Begin at the line where "You are a GUI" appears and reproduce exactly every line through the end of the data below, both included, skipping pictures.

Collected data entries:

○ ○ ○ ○ ○ ○ ○

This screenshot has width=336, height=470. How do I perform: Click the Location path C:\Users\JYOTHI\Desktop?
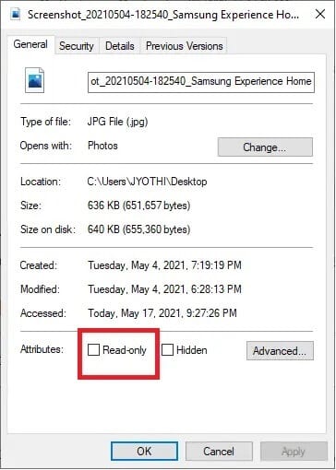point(147,182)
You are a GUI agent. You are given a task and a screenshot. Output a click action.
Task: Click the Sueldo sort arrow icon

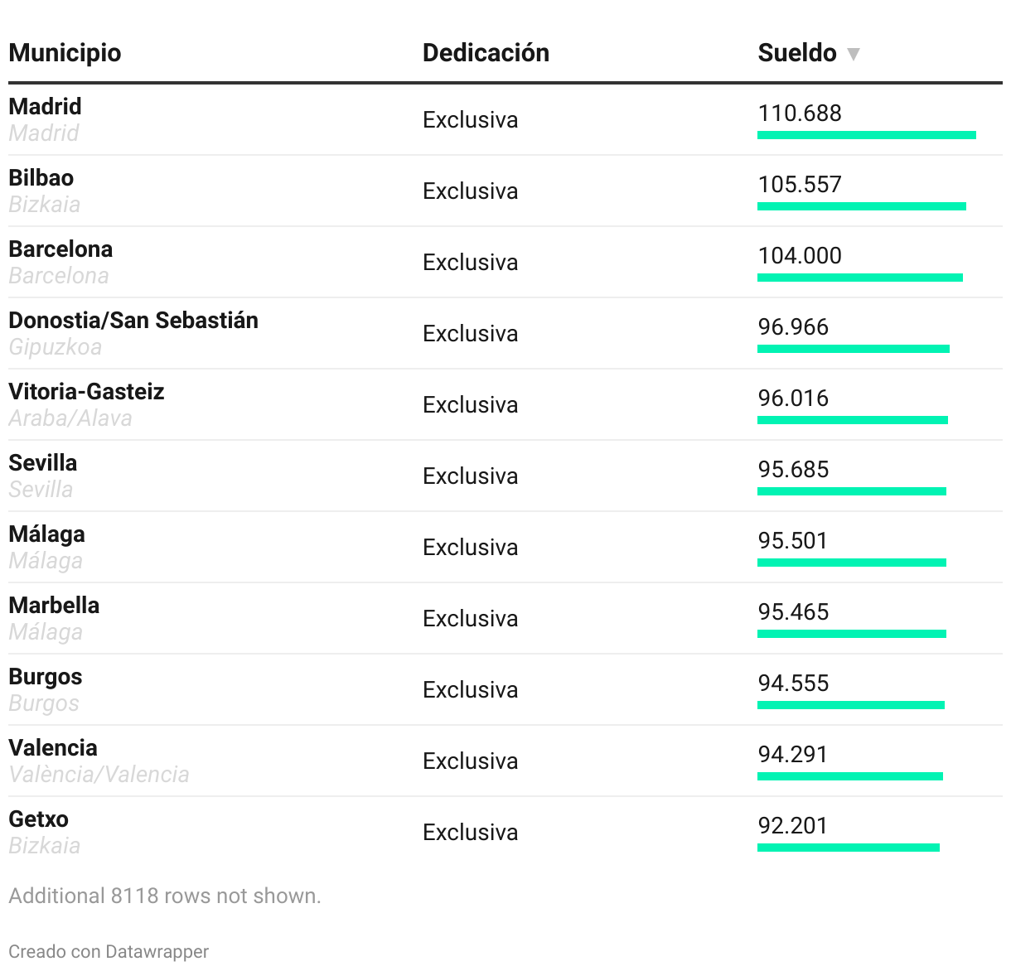[x=853, y=55]
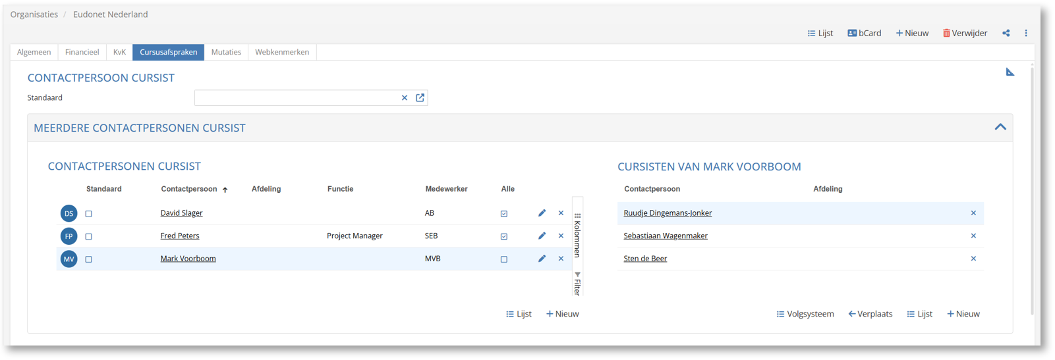
Task: Open the Standaard field external link icon
Action: point(420,98)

○ ○ ○ ○ ○ ○ ○

**EXERCISE ANSWER**
You are a GUI agent. You are given a task and a screenshot. Output a click action.
Task: Click the Sueldo sort arrow icon

[x=853, y=55]
Task: Open the Standaard field external link icon
Action: point(420,98)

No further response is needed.